**Written problem**
Write out these lines exactly, everything from the line containing "Viewport: 470px width, 470px" down to the line containing "pyautogui.click(x=1110, y=499)".

------ Data records ------

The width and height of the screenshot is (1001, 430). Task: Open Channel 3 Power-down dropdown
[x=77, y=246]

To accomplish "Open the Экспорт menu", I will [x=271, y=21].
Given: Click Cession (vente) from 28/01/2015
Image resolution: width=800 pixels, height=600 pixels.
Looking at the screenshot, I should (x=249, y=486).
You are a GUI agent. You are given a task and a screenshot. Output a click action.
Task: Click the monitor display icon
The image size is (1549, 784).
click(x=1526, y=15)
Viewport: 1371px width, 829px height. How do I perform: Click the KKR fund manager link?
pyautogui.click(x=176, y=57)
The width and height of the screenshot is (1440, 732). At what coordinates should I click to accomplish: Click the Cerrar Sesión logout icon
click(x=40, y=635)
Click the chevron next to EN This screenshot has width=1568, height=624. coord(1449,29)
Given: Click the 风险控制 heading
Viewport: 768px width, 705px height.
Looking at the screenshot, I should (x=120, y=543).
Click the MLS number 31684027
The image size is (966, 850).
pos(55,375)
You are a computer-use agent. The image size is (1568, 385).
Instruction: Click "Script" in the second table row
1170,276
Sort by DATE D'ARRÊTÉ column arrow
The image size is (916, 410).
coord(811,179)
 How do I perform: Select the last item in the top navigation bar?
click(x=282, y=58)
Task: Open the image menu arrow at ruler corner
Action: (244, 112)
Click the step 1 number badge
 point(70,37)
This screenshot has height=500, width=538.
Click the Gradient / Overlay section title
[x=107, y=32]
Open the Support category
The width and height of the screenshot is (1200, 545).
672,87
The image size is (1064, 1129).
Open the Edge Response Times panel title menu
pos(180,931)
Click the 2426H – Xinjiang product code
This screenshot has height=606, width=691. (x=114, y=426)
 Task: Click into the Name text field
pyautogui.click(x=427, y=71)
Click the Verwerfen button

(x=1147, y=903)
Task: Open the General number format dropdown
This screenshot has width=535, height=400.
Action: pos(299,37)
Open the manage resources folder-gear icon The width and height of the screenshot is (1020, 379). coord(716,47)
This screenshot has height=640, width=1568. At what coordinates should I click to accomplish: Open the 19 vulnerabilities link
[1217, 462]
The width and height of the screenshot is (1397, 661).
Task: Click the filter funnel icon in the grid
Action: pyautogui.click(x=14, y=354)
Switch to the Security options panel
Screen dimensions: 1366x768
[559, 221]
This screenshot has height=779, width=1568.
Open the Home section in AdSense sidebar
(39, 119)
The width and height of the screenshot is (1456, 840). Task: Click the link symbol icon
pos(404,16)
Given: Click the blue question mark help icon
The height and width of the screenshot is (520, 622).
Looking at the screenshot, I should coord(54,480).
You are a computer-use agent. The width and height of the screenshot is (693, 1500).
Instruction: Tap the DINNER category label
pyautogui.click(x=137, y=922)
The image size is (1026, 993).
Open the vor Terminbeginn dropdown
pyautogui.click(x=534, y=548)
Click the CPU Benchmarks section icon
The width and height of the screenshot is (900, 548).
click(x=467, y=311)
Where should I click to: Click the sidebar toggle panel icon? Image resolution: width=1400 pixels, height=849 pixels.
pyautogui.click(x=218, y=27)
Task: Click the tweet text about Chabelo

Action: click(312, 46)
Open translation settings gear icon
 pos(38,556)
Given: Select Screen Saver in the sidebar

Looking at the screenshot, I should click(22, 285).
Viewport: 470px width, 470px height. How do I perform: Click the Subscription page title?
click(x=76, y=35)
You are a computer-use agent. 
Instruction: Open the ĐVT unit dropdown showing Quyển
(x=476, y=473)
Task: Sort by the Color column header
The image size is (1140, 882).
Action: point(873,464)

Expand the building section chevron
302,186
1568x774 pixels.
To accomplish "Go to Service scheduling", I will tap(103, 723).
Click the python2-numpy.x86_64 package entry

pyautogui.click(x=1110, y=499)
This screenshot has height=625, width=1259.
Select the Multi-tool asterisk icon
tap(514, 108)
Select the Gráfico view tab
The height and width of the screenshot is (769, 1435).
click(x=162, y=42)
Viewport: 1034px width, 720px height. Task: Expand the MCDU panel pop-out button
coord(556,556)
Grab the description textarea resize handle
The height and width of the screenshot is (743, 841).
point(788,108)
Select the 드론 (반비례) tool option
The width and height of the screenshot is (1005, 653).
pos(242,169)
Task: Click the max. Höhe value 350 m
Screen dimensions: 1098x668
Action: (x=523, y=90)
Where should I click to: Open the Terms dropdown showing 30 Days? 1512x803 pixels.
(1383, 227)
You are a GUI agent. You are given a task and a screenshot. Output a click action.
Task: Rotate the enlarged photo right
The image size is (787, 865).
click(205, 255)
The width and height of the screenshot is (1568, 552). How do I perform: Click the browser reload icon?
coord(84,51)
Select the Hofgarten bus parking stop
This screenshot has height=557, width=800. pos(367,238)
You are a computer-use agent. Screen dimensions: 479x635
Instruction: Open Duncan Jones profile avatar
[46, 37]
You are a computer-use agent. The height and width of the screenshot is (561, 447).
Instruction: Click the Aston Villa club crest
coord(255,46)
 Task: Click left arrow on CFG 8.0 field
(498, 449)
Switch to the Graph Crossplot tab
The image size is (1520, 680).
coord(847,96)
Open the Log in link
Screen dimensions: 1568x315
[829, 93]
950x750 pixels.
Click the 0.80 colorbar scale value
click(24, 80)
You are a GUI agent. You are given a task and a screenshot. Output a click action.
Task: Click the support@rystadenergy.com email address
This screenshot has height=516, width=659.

------

**Exercise result**
Viewport: 470px width, 470px height. How do I perform: Click the Subscription page title?
click(x=76, y=35)
You are a computer-use agent. 
Instruction: Open the ĐVT unit dropdown showing Quyển
(x=476, y=473)
Task: Sort by the Color column header
The image size is (1140, 882).
Action: point(873,464)

Expand the building section chevron
302,186
1568x774 pixels.
To accomplish "Go to Service scheduling", I will tap(103, 723).
Click the python2-numpy.x86_64 package entry

pyautogui.click(x=1110, y=499)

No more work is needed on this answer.